= Village-relais =

A Village-relais (Quebec, /fr/) is a small town, typically under ten thousand people, designated to provide a complete set of services for national or provincial highway travellers. While most do provide natural or cultural landmarks, activities or attractions in some form, the core requirements address quality or hours of operation for amenities such as restaurants, grocers, lodging and tourist information.

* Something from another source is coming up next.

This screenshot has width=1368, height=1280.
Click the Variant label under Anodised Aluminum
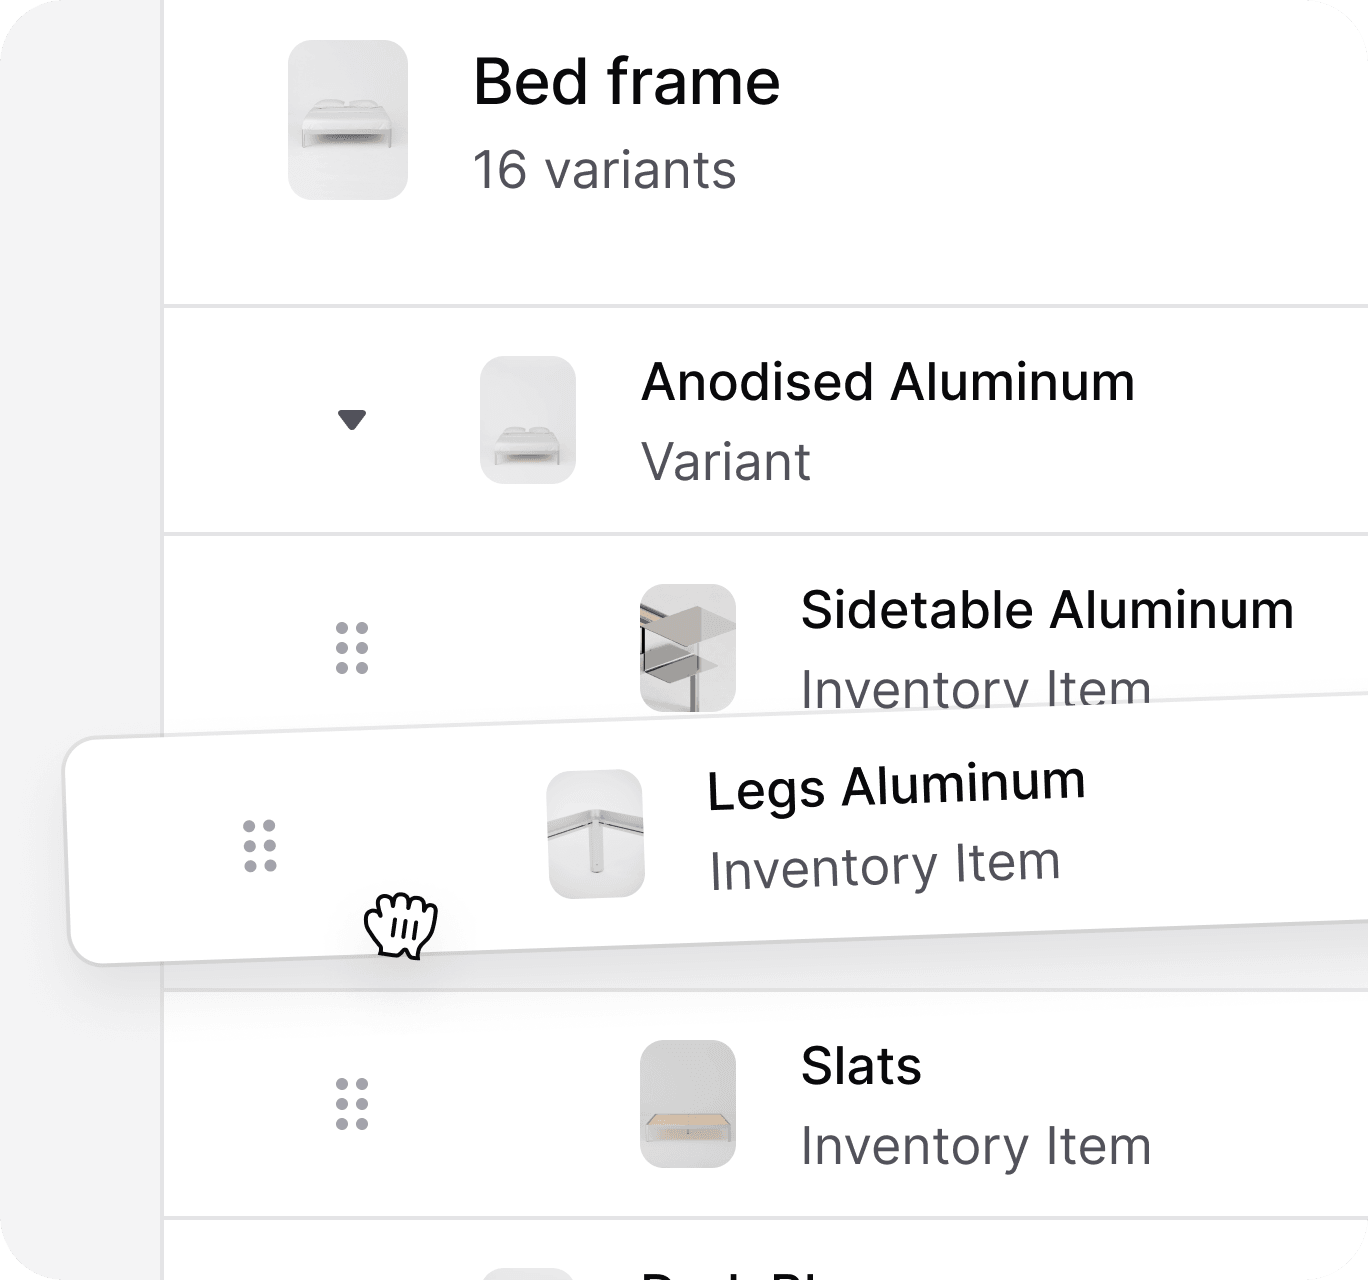(x=726, y=462)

The scheme was formed in 2009.

Quebec's program is based on the original French "Village étape". The criteria for a Village-relais, as defined by Transports Québec, the provincial transport ministry (MTQ) are;

A village-relais may appear en route along any numbered Quebec highway (not just a limited access "autoroute") but must offer at least the following:
- Restaurant
- Fuel, auto repair and towing
- Lodging
- Grocer, cash machine, toilets, public telephone
- Parking
- RV dump station, tourist info and wi-fi

Minimum hours of operation for each service are specified for each of high season and off-season travel.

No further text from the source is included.